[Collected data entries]
------------------------------------------------
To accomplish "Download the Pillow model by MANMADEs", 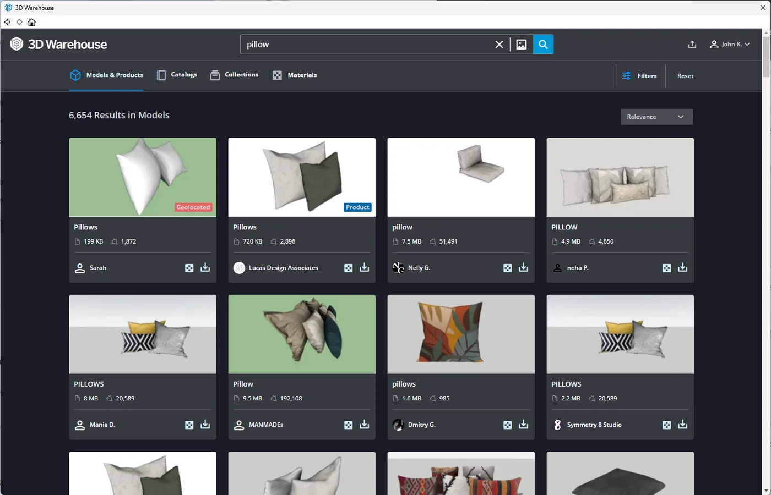I will [364, 425].
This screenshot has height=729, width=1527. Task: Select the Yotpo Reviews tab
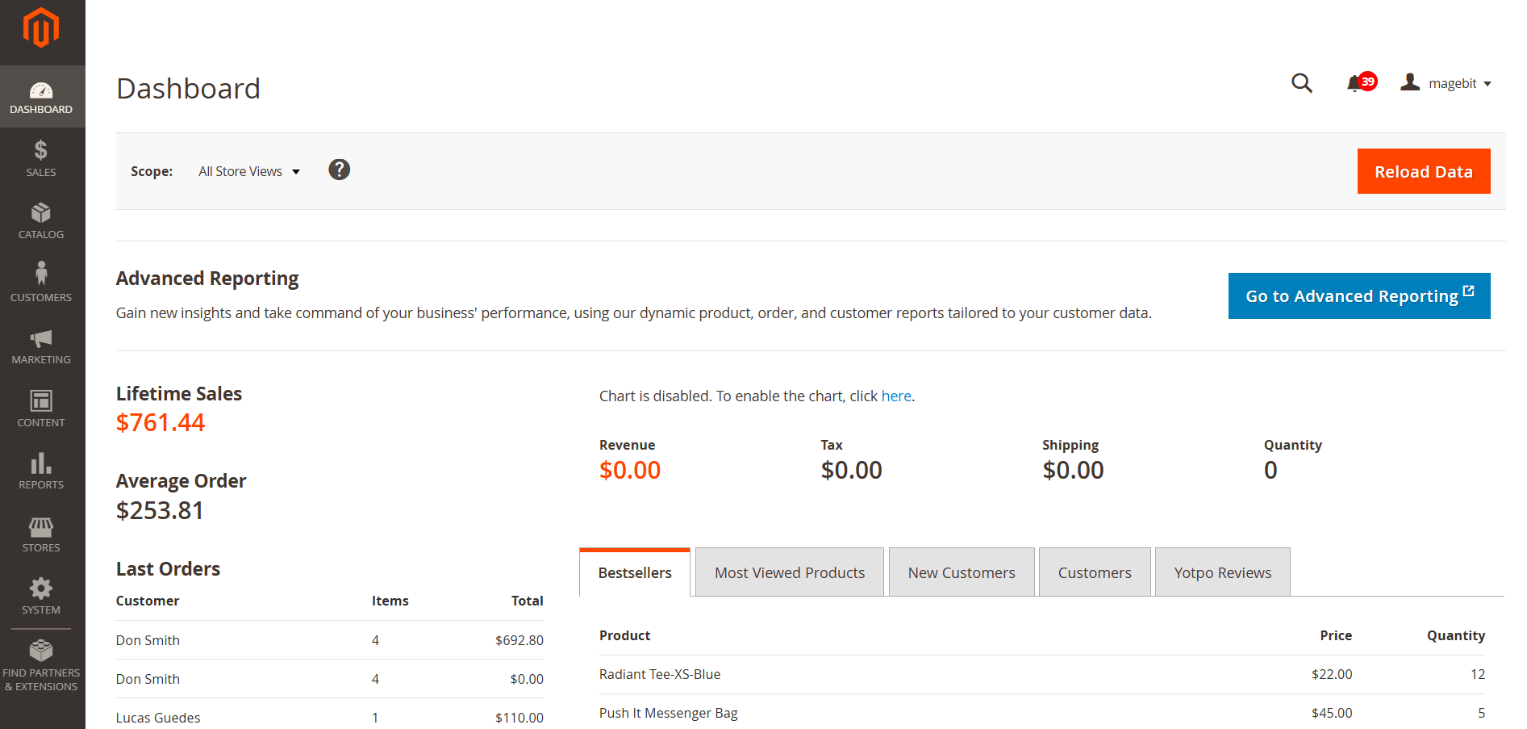pyautogui.click(x=1222, y=572)
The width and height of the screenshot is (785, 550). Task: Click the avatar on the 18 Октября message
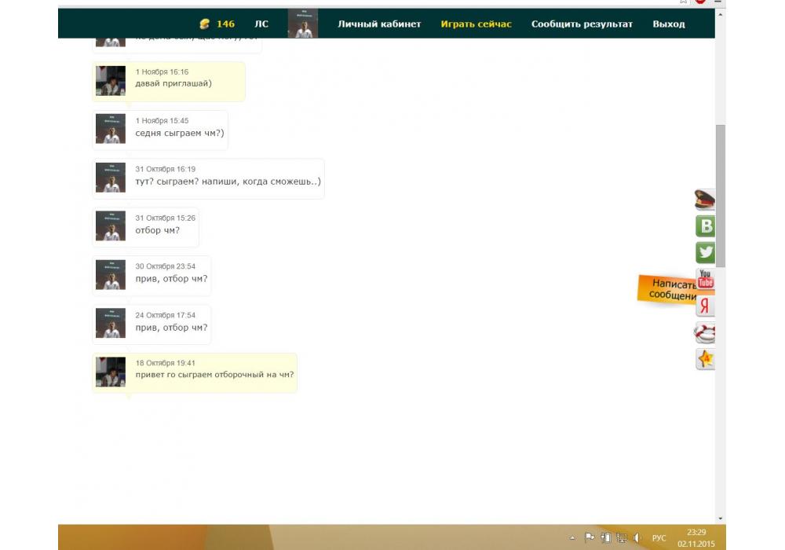111,372
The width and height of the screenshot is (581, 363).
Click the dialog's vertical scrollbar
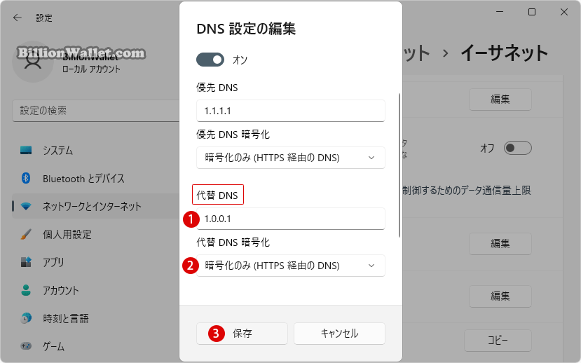click(399, 165)
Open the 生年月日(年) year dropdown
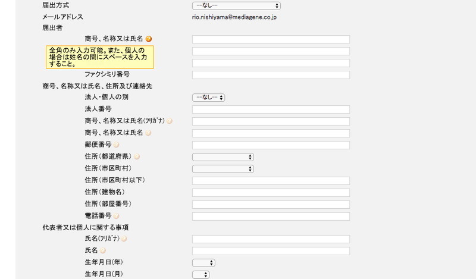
------------------------------------------------
Work to complete:
When the line containing "The width and height of the screenshot is (581, 363)." is reached, write out that line and each one after it exactly, ending with the last line of the records; pictures are not copied.

Task solution:
The width and height of the screenshot is (581, 363).
Click the dialog's vertical scrollbar
click(399, 165)
Open the 生年月日(年) year dropdown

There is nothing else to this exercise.